Mal de Diógenes

Compartir la belleza de juntar cachureos

Nuestra web cumple 1 año, un proyecto que partió sin más ambición que compartir ideas, opiniones, listas y recomendaciones que al conversar entre amigos sentíamos se quedaban ahí, al borde de la mesa y luego se perdían entre las botellas de cerveza y el contenido de los ceniceros.

Tal como el pulpo en el cual se inspiró Ringo Starr para crear su canción, nosotros juntamos cachureos para adornar nuestro mundo, y sabemos que nuestro mundo es pequeño, pero valioso en su sensatez y cariño, por lo que cualquiera que quiera entrar a hurgar en nuestro jardín puede hacerlo, y tal vez encuentre alguna chuchería para su hogar, para su jardín, el cual estamos seguro, también es bello y valioso.

Creemos que la cultura se construye a diario, en el saludar, en el caminar, en el baile y la conversa, la analiza y desmenuza la Academia, pero a la larga es un edificio construido por los pueblos que transitan por la calle, la feria, la micro, por quienes trabajan 45 horas semanales, por los que duermen siesta, por los que ven tele. Nos molesta la elitización de las artes, también las jerarquías. Es necesaria la convivencia de las sopaipillas con el sushi, la pizza, los chacareros, la cazuela y el plato gourmet, es necesaria la coexistencia del jazz, la cueca, el reggaeton, el pop, el rock, el hiphop y la cumbia, nos encanta el eclecticismo, ver una película húngara en blanco y negro de 8 horas para luego disfrutar una comedia romántica hollywoodense. Leer las murallas rayadas, los estados de facebook y los 2 tomos de El Quijote. ¿Por qué no? ¿Quién puso una regla sobre la homogeneidad de los gustos?

Queremos que este sea un lugar cómodo para quienes saben que el mundo es demasiado grande como para abarcarlo y demasiado pequeño como para darle tanta importancia. Aunque si de algo estamos seguro es que hay belleza y esta debe ser expuesta a los cuatro vientos, sin pudor, así mismo se debe mostrar el horror para indignarnos. Orgullo y vergüenza por nuestra especie es lo que nos hace parte de algo.
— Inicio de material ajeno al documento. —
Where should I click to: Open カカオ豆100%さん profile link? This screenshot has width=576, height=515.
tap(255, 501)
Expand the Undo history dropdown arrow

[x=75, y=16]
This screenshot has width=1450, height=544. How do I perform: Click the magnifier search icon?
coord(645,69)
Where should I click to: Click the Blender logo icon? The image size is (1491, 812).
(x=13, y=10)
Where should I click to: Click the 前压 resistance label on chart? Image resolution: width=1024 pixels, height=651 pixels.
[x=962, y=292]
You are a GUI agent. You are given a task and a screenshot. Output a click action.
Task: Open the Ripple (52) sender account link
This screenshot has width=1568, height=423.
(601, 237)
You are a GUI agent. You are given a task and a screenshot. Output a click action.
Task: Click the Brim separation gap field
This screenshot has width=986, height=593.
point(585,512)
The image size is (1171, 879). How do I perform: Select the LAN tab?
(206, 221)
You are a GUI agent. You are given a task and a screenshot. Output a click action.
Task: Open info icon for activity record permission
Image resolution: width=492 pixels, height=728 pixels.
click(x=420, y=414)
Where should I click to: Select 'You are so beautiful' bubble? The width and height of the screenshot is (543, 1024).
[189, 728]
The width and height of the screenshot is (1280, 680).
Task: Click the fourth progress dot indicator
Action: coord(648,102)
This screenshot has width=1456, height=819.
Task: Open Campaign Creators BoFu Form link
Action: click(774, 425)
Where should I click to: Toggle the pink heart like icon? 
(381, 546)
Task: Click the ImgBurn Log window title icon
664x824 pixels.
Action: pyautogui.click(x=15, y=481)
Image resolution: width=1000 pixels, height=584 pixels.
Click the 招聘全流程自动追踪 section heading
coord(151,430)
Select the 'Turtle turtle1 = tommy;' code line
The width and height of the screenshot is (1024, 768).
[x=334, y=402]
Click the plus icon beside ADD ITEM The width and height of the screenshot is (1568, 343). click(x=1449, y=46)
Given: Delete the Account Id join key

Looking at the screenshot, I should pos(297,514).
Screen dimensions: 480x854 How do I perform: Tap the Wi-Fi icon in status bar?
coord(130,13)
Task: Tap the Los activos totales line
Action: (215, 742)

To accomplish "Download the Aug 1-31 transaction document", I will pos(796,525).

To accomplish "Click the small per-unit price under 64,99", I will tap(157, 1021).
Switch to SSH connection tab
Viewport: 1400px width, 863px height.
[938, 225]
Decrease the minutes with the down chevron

El jardín del pulpo no espera mucho, ni siquiera sus Me Gusta, existir y disfrutar es suficiente por el momento. Porque también estamos hartos de las metas, no tiene sentido dedicarse a los pasatiempos como si fuera una competencia y, en realidad, tampoco tiene sentido dedicarse a la vida como si fuera una competencia.

Nos gusta divagar, confundirnos, procrastinar.

Felices con nuestro jardín, que dure lo que tenga que durar, como todas las cosas.

Dibujo de Gagambo

1° Mayo, 2016

Sobre el autor

Hipoceronte

Uno de los creadores de El Jardín del Pulpo. Sujeto bruto y sensible. Le molesta la elitización del arte y la cultura. Melómano en construcción. Físico de la Tierra.